* **PROBLEM STATEMENT**
Recast the rows starting with the line containing "Task: Click the single PowerBite bottle image" and going on through the line containing "tap(12, 15)" as a two-column CSV with the headers instruction and response. Each request gets one line, with its text in one quoted field and its answer in the other, and any line breaks inside a field replaced by spaces.

# MATERIAL FOR THE TASK start

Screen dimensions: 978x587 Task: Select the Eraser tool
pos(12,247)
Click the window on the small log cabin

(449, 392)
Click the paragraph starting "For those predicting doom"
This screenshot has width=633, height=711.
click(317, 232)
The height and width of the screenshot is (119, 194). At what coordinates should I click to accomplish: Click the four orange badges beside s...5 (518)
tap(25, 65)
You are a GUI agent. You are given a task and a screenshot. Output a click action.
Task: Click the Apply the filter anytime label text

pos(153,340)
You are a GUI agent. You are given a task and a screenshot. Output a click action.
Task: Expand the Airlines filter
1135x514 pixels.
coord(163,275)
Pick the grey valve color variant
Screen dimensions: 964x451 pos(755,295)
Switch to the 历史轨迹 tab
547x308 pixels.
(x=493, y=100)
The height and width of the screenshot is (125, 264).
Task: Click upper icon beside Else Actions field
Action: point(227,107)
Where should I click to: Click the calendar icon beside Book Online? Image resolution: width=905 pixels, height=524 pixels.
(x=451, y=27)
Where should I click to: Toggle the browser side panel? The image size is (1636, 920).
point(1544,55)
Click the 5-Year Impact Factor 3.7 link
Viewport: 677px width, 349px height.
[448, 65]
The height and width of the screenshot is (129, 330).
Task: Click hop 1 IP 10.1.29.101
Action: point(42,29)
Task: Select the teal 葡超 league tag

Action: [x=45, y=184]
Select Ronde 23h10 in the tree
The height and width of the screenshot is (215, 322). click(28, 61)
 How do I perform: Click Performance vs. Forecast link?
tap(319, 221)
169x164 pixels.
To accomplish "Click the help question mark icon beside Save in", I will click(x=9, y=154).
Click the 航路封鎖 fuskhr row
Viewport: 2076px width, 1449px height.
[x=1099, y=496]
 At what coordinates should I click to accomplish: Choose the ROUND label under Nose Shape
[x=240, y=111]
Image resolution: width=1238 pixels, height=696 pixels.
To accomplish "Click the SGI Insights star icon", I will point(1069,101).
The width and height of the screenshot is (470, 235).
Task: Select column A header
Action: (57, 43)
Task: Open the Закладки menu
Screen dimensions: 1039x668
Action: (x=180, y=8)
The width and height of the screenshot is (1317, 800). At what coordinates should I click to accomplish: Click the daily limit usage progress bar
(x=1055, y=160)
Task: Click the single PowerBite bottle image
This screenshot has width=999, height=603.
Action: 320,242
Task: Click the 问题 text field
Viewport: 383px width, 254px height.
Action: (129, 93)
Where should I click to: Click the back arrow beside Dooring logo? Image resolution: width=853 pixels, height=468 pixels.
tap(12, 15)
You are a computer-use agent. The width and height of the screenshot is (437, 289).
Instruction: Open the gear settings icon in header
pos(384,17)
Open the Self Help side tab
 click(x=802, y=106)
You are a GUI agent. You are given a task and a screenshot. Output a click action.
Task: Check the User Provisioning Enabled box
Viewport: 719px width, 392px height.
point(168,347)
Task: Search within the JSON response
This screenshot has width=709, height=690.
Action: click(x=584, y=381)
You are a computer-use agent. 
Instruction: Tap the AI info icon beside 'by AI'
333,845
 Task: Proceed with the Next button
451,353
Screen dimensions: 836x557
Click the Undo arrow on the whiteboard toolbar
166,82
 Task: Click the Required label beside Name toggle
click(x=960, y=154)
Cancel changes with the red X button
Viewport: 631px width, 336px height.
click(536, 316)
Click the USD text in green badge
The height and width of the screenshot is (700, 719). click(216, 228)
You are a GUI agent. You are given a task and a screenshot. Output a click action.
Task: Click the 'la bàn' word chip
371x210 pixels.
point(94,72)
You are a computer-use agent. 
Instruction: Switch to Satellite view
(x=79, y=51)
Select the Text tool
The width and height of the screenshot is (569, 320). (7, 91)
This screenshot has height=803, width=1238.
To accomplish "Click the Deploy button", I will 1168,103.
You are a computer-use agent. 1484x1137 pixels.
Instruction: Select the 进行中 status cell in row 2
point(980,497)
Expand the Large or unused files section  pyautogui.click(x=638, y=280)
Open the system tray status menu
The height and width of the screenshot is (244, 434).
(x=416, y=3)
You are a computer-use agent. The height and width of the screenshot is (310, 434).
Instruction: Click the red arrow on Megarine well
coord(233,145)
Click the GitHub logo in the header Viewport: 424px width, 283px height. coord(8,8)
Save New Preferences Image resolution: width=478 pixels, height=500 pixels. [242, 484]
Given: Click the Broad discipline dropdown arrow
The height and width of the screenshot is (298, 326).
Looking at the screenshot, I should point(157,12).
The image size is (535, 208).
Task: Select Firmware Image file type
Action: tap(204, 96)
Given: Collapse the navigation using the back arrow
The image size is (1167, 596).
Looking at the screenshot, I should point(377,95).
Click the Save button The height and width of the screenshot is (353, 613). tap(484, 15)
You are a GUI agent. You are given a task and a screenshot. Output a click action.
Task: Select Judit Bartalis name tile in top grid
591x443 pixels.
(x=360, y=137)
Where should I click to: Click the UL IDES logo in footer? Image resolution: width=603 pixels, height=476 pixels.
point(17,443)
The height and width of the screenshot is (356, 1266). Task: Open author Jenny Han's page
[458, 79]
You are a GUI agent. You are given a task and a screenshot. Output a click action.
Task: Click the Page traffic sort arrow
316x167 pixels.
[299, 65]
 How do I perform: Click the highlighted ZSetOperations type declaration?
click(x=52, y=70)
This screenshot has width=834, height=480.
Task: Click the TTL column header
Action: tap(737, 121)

# MATERIAL FOR THE TASK end

* **ANSWER TO THIS PROBLEM**
instruction,response
"Task: Click the single PowerBite bottle image This screenshot has width=999, height=603.","Action: 320,242"
"Task: Click the 问题 text field Viewport: 383px width, 254px height.","Action: (129, 93)"
"Where should I click to: Click the back arrow beside Dooring logo? Image resolution: width=853 pixels, height=468 pixels.","tap(12, 15)"